What is expected:
Although the listing below holds pictures, reproduce only its lines from the one containing "Viewport: 765px width, 433px height." through the last, exactly and without them.

Study material:
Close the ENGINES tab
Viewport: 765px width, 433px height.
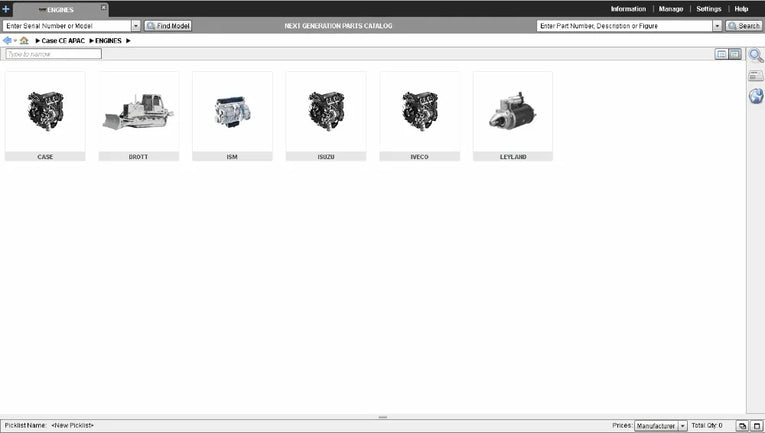[x=103, y=8]
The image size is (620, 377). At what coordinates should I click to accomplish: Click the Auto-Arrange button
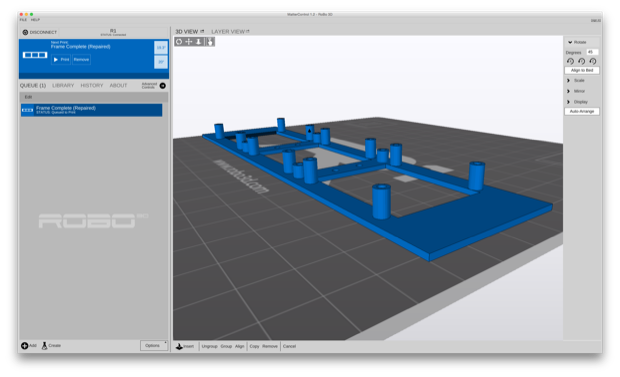click(582, 112)
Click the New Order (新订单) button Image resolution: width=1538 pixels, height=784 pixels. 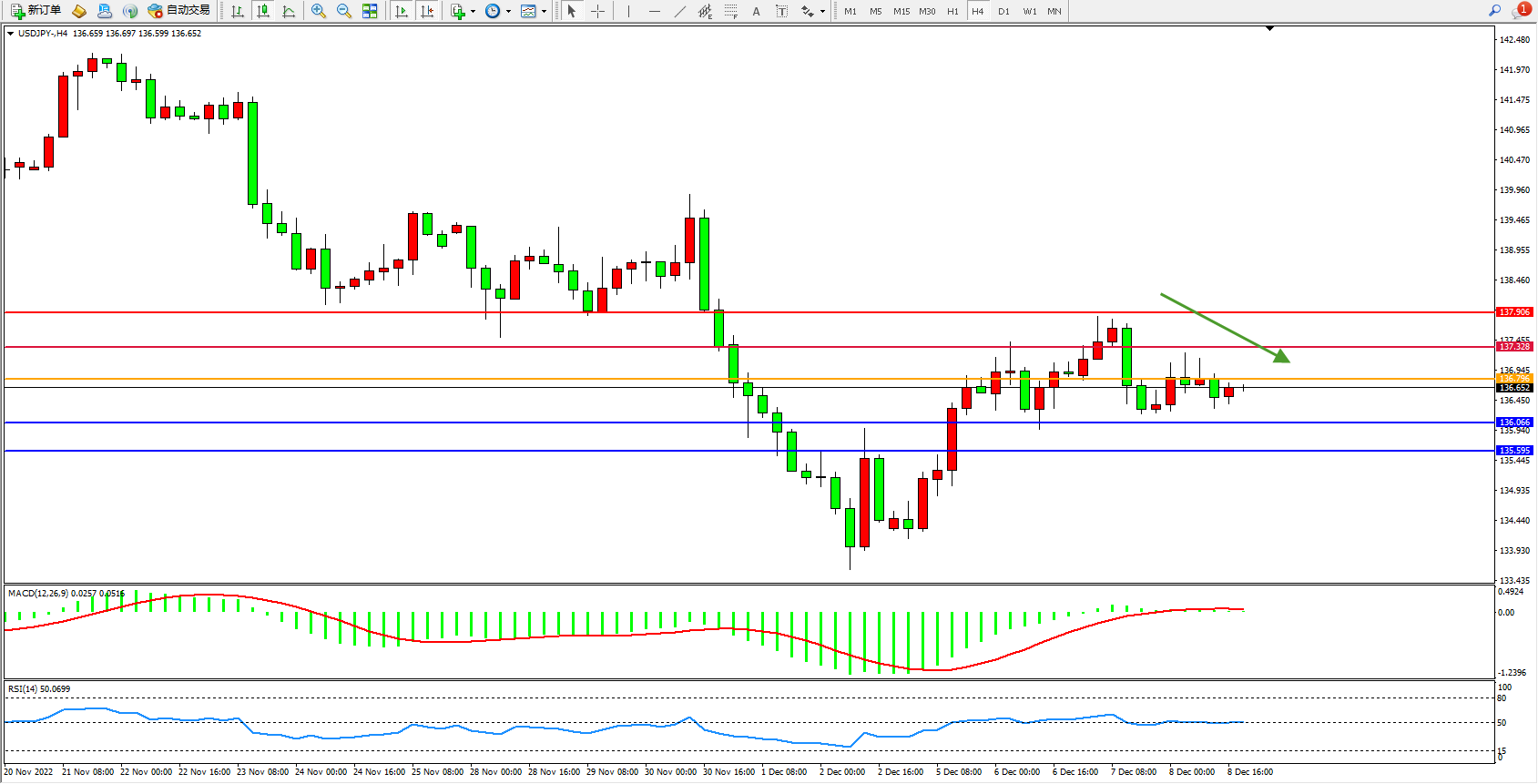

Written response:
Viewport: 765px width, 433px height.
[x=103, y=8]
The image size is (620, 377). At what coordinates should I click to accomplish: Click the Auto-Arrange button
click(582, 112)
Click the New Order (新订单) button Image resolution: width=1538 pixels, height=784 pixels. 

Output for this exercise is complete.